Charles Lampkin served as Music Director of the American Peoples' Chorus from 1943 to 1945. On June 26, 1944, he conducted Paul Robeson and the APC at the historic Negro Freedom Rally at Madison Square Garden. Uta Hagen and Cardinal Spellman were in attendance.

He composed a piano concerto in G minor before 1955 and in 1969 was appointed Artist-in-residence, Professor of Music and Theatre Arts, at Santa Clara University until 1981.

He was nominated for an Emmy Award in 1979 for his performance in the ABC after-school special Home Run for Love, which aired on national television in the United States in October, 1978 and was re-broadcast in April, 1980.
 
In 1979 Lampkin played Professor Loman in Alex Haley's Roots: The Next Generations.
 
In the 1960s and 1970s Lampkin was a pioneer of multi-cultural pedagogy in California.

Lecture-recitations

In his college classes, Charles Lampkin divided original African-American music into four parts: Spirituals, the Shout Song, the Work Song and the Blues.

Charles Lampkin's performances of the poetry of the Harlem Renaissance set to music he composed were recorded in 1957 for the National Association of English Teachers. The records were distributed to thousands of schools across the United States.
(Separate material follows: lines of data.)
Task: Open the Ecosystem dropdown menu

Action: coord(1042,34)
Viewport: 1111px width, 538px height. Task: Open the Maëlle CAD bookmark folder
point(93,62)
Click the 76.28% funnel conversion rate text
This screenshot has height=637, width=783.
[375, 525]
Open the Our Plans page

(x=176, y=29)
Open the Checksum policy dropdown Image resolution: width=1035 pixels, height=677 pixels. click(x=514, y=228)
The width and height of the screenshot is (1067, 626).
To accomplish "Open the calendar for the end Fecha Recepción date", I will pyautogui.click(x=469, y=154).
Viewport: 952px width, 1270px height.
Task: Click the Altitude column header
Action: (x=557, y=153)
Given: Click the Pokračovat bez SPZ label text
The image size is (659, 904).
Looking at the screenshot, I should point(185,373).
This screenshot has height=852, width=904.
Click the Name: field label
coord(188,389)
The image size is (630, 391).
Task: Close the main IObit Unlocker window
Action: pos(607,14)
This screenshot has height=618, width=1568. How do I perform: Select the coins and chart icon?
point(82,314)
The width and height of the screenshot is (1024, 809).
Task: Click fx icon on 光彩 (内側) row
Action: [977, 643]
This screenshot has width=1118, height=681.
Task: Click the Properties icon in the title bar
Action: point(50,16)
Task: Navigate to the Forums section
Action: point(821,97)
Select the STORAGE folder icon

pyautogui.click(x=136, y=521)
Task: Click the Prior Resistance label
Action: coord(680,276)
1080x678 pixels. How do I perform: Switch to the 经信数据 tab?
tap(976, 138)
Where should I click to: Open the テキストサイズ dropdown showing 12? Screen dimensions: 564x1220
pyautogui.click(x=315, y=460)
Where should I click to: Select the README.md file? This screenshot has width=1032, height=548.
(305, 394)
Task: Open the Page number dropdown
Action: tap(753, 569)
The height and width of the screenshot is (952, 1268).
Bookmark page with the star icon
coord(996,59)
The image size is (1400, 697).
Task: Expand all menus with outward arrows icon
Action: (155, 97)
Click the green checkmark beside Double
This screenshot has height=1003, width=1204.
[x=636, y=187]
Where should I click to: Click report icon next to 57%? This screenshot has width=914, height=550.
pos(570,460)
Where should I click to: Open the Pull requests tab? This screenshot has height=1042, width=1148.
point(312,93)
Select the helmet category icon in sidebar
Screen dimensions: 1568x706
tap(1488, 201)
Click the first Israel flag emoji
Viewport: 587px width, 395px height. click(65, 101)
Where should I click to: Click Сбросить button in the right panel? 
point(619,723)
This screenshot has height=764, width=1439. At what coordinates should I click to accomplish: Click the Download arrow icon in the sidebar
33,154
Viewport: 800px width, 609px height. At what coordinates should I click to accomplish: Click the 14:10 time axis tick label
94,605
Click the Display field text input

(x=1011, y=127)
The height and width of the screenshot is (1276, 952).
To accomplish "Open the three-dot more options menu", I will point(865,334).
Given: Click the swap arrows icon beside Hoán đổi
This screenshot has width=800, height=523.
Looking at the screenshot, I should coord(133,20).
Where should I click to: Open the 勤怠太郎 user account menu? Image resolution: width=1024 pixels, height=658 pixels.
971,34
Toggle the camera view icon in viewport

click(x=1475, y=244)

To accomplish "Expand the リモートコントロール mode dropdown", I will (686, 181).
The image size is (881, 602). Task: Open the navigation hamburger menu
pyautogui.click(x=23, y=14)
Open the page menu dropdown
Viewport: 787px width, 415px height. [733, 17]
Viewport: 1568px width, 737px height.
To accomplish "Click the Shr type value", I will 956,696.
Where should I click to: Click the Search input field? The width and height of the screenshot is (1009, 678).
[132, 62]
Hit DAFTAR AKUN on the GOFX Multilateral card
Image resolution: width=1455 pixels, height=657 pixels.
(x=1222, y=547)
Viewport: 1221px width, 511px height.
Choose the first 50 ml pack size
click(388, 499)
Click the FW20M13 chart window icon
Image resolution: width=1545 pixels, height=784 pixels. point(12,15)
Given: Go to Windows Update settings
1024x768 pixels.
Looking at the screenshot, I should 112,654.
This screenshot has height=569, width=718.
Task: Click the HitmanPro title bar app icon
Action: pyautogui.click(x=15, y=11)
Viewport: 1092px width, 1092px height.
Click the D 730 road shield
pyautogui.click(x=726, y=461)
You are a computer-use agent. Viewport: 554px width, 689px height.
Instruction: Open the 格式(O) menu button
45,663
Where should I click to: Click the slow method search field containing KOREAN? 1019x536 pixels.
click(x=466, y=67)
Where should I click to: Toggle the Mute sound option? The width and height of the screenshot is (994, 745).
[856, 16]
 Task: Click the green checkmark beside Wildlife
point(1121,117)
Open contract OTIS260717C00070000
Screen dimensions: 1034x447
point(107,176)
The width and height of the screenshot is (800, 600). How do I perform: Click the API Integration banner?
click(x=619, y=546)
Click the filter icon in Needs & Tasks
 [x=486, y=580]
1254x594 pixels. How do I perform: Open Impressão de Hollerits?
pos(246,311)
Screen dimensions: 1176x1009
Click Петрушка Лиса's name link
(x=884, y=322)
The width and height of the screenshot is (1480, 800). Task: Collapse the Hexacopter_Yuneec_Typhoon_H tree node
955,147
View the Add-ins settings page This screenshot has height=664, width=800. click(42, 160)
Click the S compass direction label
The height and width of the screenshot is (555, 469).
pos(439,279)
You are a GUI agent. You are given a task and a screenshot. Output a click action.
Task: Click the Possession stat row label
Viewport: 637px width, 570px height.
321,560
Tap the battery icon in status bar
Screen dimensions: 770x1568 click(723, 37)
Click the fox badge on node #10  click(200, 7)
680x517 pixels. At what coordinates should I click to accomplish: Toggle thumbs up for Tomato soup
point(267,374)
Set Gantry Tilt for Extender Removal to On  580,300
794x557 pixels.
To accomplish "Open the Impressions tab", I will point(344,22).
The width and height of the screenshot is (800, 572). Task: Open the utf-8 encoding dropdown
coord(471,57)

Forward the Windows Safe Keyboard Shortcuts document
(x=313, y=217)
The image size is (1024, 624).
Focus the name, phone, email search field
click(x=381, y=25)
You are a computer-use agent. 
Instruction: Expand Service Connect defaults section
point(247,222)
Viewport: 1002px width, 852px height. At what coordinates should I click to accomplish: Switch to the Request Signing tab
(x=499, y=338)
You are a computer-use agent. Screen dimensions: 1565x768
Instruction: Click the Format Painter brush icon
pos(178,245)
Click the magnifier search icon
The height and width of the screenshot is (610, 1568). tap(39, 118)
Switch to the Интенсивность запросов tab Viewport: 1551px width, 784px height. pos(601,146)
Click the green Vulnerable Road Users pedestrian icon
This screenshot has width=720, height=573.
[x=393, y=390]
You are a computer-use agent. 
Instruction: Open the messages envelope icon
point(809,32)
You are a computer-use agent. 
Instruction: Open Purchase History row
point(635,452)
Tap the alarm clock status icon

The original recording are available at the Charles Lampkin Foundation web site.

The centerpiece of the Charles Lampkin lecture platform was the Black American classic (whose status he helped secure) The Creation from the imaginative sermon series of James Weldon Johnson's God's Trombones.

Academia

In January 1969, Lampkin joined the College of Humanities faculty at the University of Santa Clara as an Artist-in-residence, teaching a course in Beginning Acting and another one in Ethnic Music (until his retirement in 1981). He was also a lecturer at the University of the Pacific (Black Studies Program).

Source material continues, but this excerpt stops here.